The symposium and film screening are two of the components that make up the cross-disciplinary project Confined Projections, which is part of the International Festival of Projections taking place at the University of Kent 18-20 March 2016. The project also includes the exhibition of six custom-made mutoscopes, showing work by national and international artists and filmmakers. Taking the mutoscope as leitmotiv, this project investigates the tension between public and private, visibility and invisibility, and proximity and distance in the film experience, revealing interesting connections between this early form of cinema and more recent developments in erotic filmmaking.
With the generous support of:
The British Society of Aesthetics
The Aesthetics Research Centre, University of Kent
The Centre for Film and Media Research, University of Kent
Wednesday 24th February, 5pm – 7pm, Grimond Lecture Theatre 2 (GLT2), University of Kent
The Value of Creativity
Creativity is generally regarded as an invariably valuable trait. But is that true? There seem to be cases of ‘dark’ creativity: for instance, a torturer may be creative, but his creativity makes the world a worse place. I develop a definition of ‘creativity’ in terms of an agential disposition to produce new things that are valuable of their kind, and employ this account to show that creativity has instrumental value, final value (value as an end), but only conditional value, i.e., it is valuable only under some circumstances. I also argue for a constitutive connection between creativity and spontaneity and show how spontaneity contributes to the value of creativity. An upshot of the argument is that sometimes enhancing creativity is a bad thing.
Ideas for a Phenomenology of the Collective Cinema Experience
Isn’t watching a film with others in a cinema crucially different from watching a film alone? When we laugh together, this amplifies the enjoyment. When we watch a film in communal rapt attention, this can intensify the experience. When annoyed by talking neighbors, we are distracted.
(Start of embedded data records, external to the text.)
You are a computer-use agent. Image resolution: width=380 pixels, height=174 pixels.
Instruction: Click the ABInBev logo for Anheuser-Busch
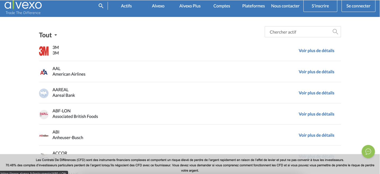coord(44,135)
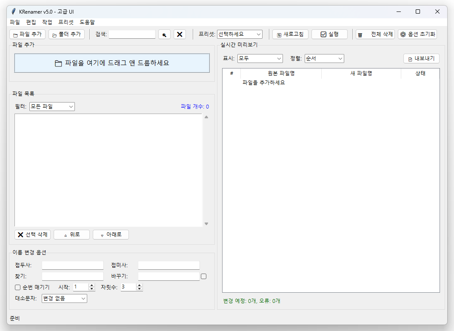Viewport: 454px width, 331px height.
Task: Open the 대소문자 dropdown showing 변경 없음
Action: pos(64,298)
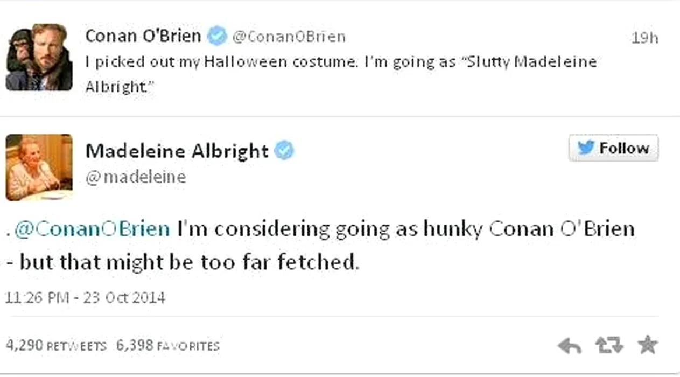Click the reply arrow icon

[x=569, y=346]
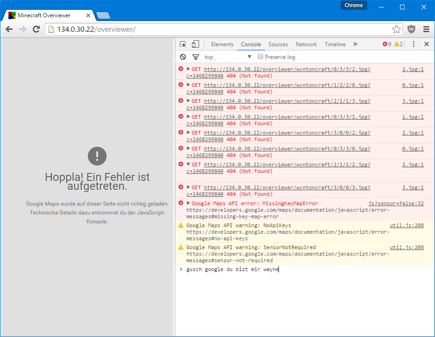Viewport: 435px width, 337px height.
Task: Click the red error count badge
Action: point(387,44)
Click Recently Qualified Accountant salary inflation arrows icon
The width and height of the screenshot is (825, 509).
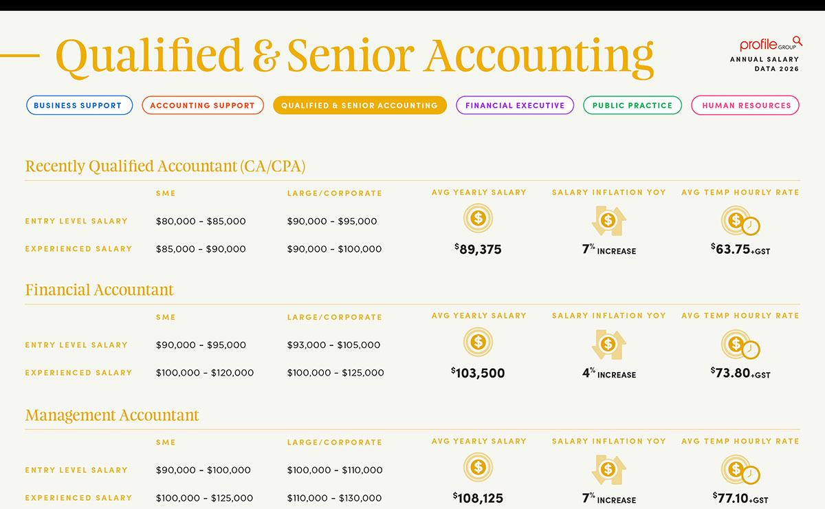click(x=608, y=221)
Attending a film in a cinema implies being influenced by others – an influence that is particularly noticeable once affective responses play a role. Film scholars have almost always taken the relation between individual viewers and films as default. However, this is an artificial abstraction click here to investigate. Without considering the effects of collective viewing our understanding of the cinema experience remains incomplete. This talk tries to sketch some ideas toward a phenomenology of the collective cinema experience.
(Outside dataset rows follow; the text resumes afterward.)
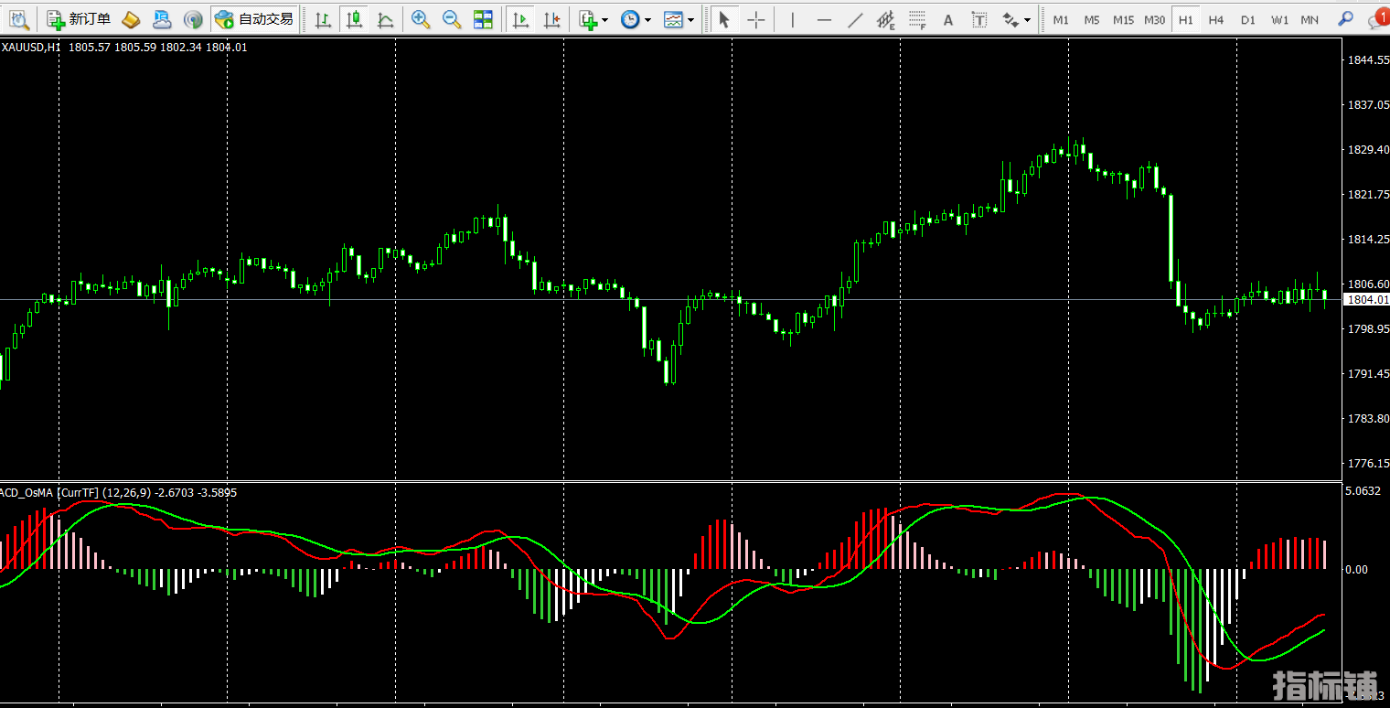Pick the Fibonacci retracement tool
1390x708 pixels.
(x=917, y=19)
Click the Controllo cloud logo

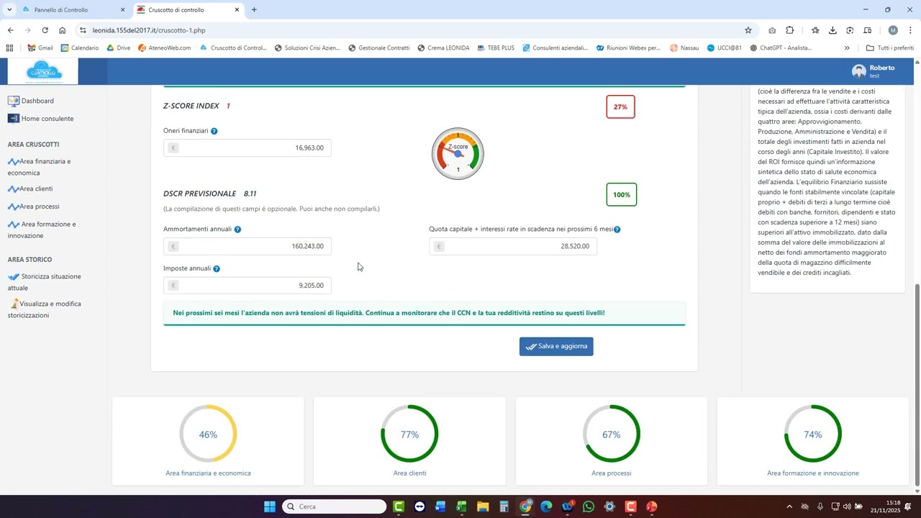(x=44, y=71)

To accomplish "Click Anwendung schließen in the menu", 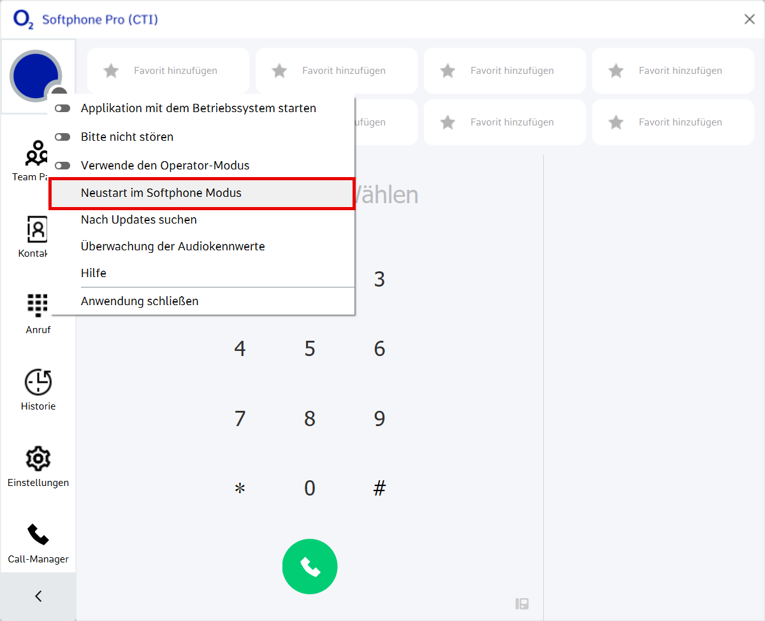I will [x=139, y=301].
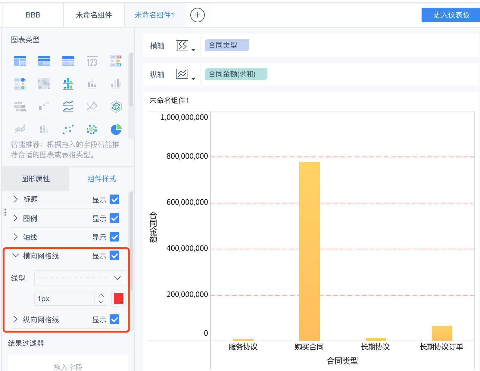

Professor Julian Hanich is Assistant Professor of Film Studies at the University of Groningen. From 2009 to 2012 he held a position as postdoctoral research fellow at the interdisciplinary research center “Languages of Emotion” at the Freie Universität Berlin. He studied North American Studies and Film Studies in Berlin, Berkeley and Munich and was a visiting researcher at UCLA and the University of Amsterdam. In 2010 he published a monograph on the phenomenology of fear at the movies, entitled Cinematic Emotion in Horror Films and Thrillers. The Aesthetic Paradox of Pleasurable Fear (Routledge). He also co-edited a volume of the German online journal Nach dem Film on Laughter in the Movie Theater and a book on filmic suggestion and the viewer’s imagination entitled Auslassen, Andeuten, Auffüllen. Der Film und die Imagination des Zuschauers (Fink). His articles have appeared in Screen, Projections, Necsus, Cinema Journal (forthcoming), Film-Philosophy,Movie, Jump Cut, The New Review of Film and Television Studies, Psychology of Aesthetics, Creativity and the Arts,Montage/AV, Zeitschrift für Ästhetik und allgemeine Kunstwissenschaft and Amerikastudien/American Studies.